Gdyby taka lekcja się jednak powiodła, nauczony widz – czyli ja – mógłby uznać, że posiada pełną kontrolę nad swoją śmiercią, a to znacznie ułatwiałoby życie. Przez lata wędrówki człowiek spokojnie nabierałby mądrości, naciągając doświadczeniem, żeby w końcu dojść do oczekujących go na szczycie góry sądów ostatecznych. Pełnych metafizyki zapewnień siebie samego o tym, że jednak było warto, że nic nie poszło na marne. Że to wszystko miało jednak głęboki sens, tyle tylko, że z dołu niewyraźny, mgłą wyższych partii rozmyty. A wtedy, wyzuty już z wszelkiego strachu i niepewności, pogodzony ze swym losem, spełniony i szczęśliwy, że doszedł do nurtującej go całe życie odpowiedzi, kładłby się na wybranym przez siebie szczycie, żeby ze spokojem w gasnących oczach odejść.

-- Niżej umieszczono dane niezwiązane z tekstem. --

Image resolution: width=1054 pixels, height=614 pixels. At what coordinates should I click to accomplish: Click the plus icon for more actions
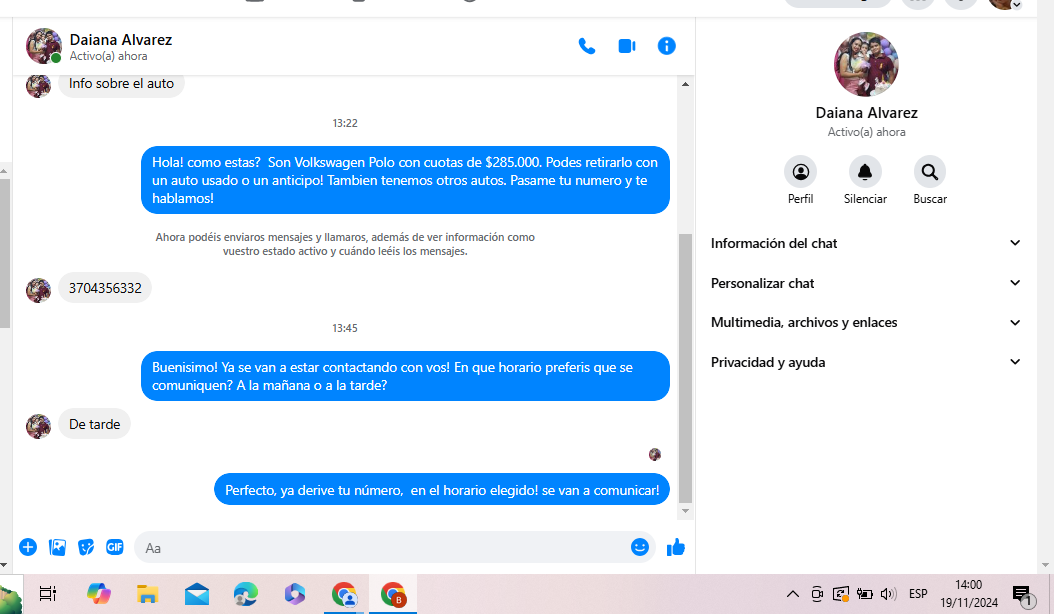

Słyszy się czasem tu i ówdzie o takich przypadkach, w których rzekomo staruszkowie z uśmiechem na ustach kładą się do czystej pościeli ze świadomością końca. Ale skoro tak bywa, to dlaczego w trumnie ciągle im rosną paznokcie? Czego domaga się zwolniony ze smyczy wygaszonego umysłu organizm? Wisielec wraz z ostatnim oddechem mimowolnie oddaje mocz, stolec i nasienie. Jest w tym pewien paradoks. Podczas gdy układ trawienny zdaje się godzić z przeznaczeniem, wyrzekając się resztek doczesności poprzez nagłe oczyszczenie, popęd płciowy twardo buntuje się do końca. Wytrysk nasienia w takiej chwili stanowi oczywistą niezgodę na nagły koniec bez wykonania jedynego zadania, dla którego wisielec został w ogóle powołany do życia. Desperacka chęć przekazania swego DNA jest tak silna, że organizm mimowolnie, bez niepotrzebnej gry wstępnej, automatycznie wypluwa to, co w jego mniemaniu najbardziej wartościowe.
Vitae essentia.
Wola życia jest zdumiewająca, choć nie do końca wiadomo, co z nią zrobić. Robaczek, gdy wpada na dno rowu, dobędzie wszystkich sił, by się z niego wydostać, tyle że jak się już z niego wydostanie, znowu zaczyna bezradnie chodzić w kółko.